La Huaca es el lugar conocido por excelencia por cada jarocho, aunque nunca se hayan parado por ahí. Su nombre, se cree, fue dado así por la negra “Huacara” que vendía carbón, aunque también se lo atribuyen al dios de la muerte peruano. Al ser el primer barrio formado fuera de la muralla, es igual de histórico que el resto del puerto y se ha ido ganando su propia y única fama, como lo ha logrado Tepito o La Lagunilla, o cualquier otro barrio que se pudiese nombrar. Formado por esclavos africanos hace más de 300 años, ha pasado por diversas etapas: barrio nuevo, siempre pobre, nunca de ricos, de madera, con río, sin río, participante de batallas nacionales e internacionales, vio el fin de la muralla y fue testigo del inicio de la modernidad, ha recibido a presidentes, artistas y hasta al mismísimo Papa Juan Pablo II. Generaciones enteras se han formado en estas calles, cientos jugamos entre sus patios y callejones y lo recorrimos a pie demasiadas veces, ya que es una zona relativamente pequeña. Yo vivo al límite del barrio.
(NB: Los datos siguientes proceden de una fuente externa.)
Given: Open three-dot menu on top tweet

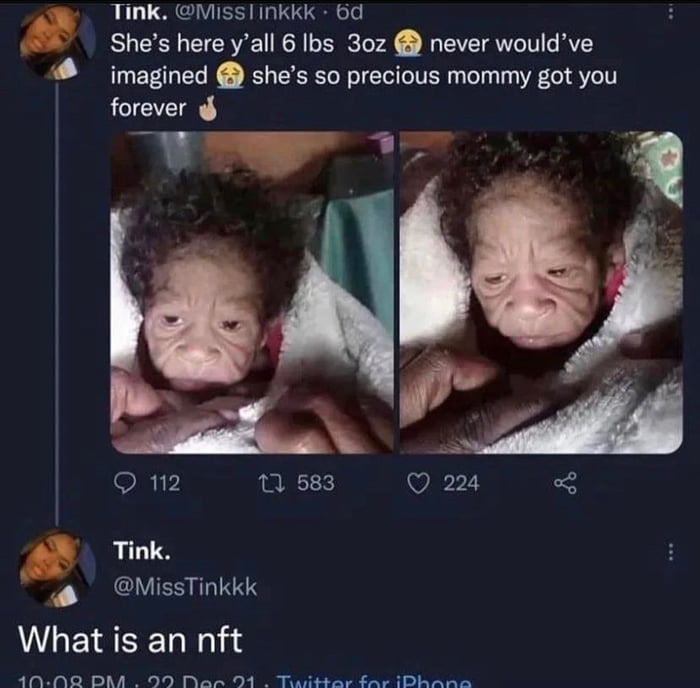Looking at the screenshot, I should [x=670, y=12].
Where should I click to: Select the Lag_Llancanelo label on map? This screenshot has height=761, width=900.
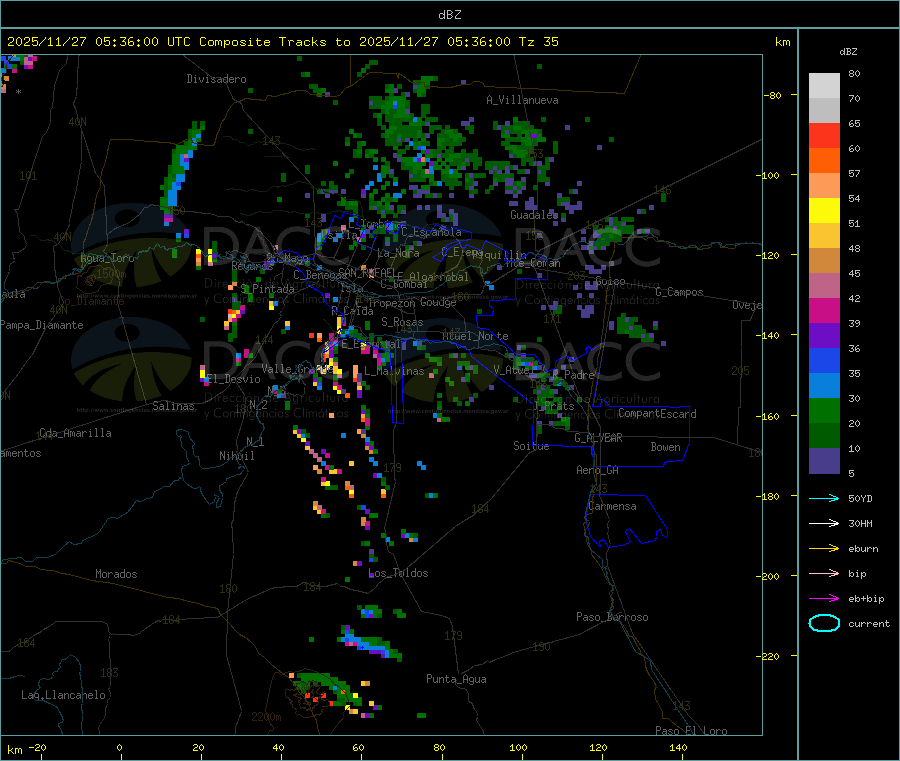[x=64, y=694]
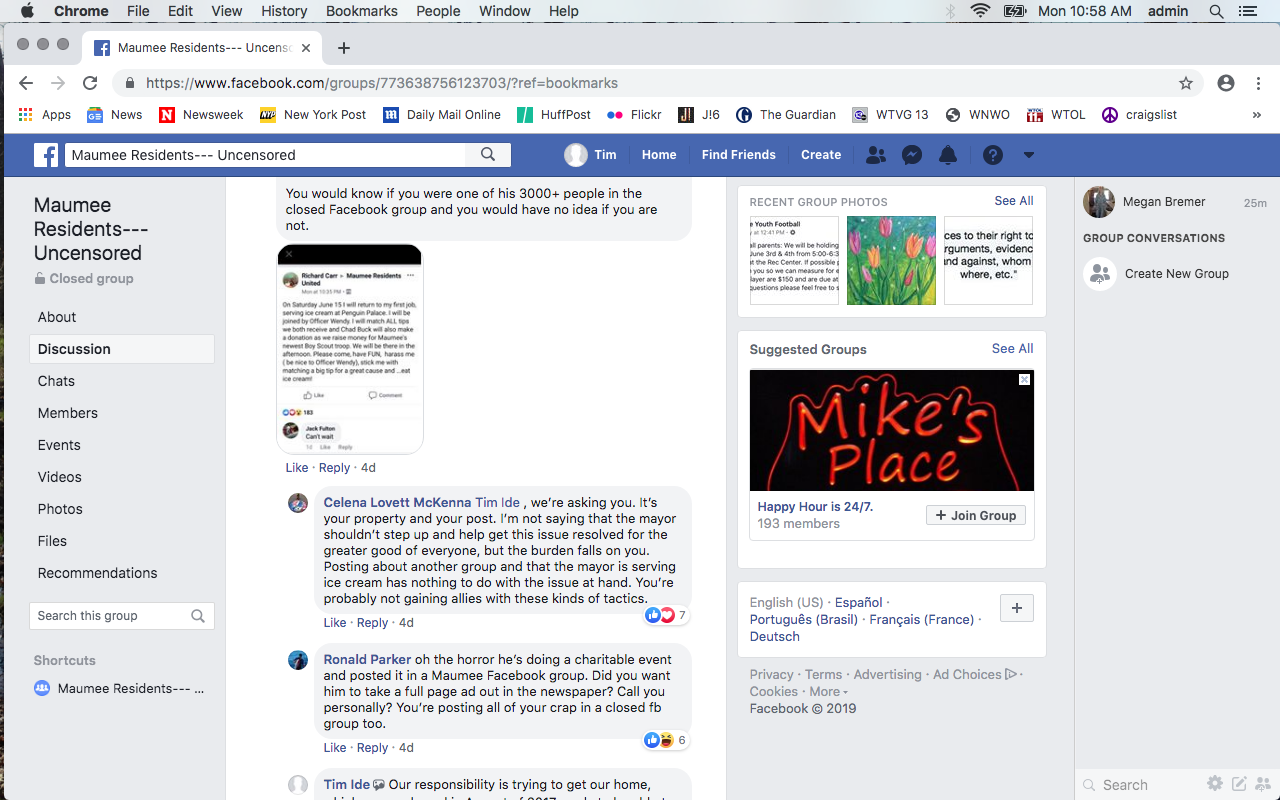Screen dimensions: 1280x800
Task: Click the group search magnifier icon
Action: coord(198,616)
Estamos hablando de un área de aproximadamente cinco kilómetros que se recorren a pie tranquilamente. El punto obligado de partida es el mismo centro de la ciudad, la entrada a la avenida Independencia era el lugar marcado en la antigua muralla como la puerta de la Merced, justo donde terminaba la ciudad, encuadrada ahora por el monumento al tranvía del recuerdo, el parque Zamora y la Iglesia del Cristo del Buen Viaje, donde pasar a persignarse es obligatorio; el panorama te transporta mágicamente a varias dimensiones, en la primera de ellas puedes darte la idea y apreciar un retrato fiel de la antigua Habana: casas desvencijadas hechas de madera sobrante de los antiguos barcos que llegaron al puerto, adosadas con sus tejas de barro, pero pintadas de colores sumamente fuertes o con grafitis especiales que denotan que fueron renovadas para que se mantengan las fachadas tradicionales, donde el agregado aquí radica en que cambiamos el mojito por cerveza, picadas y gorditas. Gente conviviendo y jugando ajedrez o dominó en cada esquina. El callejón Toña “la Negra” es su principal exponente, con las estatuas de bronce del “Flaco de oro” y de su Negra preciosa como eternos guardianes de esas rumbas históricas en su “plaza de la alegría”, las abuelas afuera de sus casas tomando el fresco en sus sillones de estilo tlacotalpeño de madera gruesa o en las bancas metálicas distribuidas a lo largo del callejón, músicos alegres haciendo del barrio un lugar más ameno, chiquillos corriendo por todo lo largo, chicos tratando de enamorar a las chicas, vendedores de todos los antojitos posibles con mesas fuera de sus casitas y algunos comensales disfrutando; agreguen por ahí a la señora dirigente de la asociación de vecinos que generalmente no tiene nada qué hacer y que insiste en saber si pasas por ahí de casualidad para tratar de agarrarte desprevenido y aprovechar a contarte que ella sabe todo de todos, te enumerara cuántas veces ha participado en fotos y videos de artistas internacionales, y si hay algo que hacer, a ella es a la que hay que pedir permiso. Tan no tiene nada que hacer la señora que se ha organizado a todos para innovar con nuevos festivales gastronómicos, en honor a las gorditas y las picadas, que ya son patrimonio alimenticio de México y permiten involucrar a todo el barrio a que se une para complacer a la mayor cantidad de comensales hasta hartarse, cerveza incluida.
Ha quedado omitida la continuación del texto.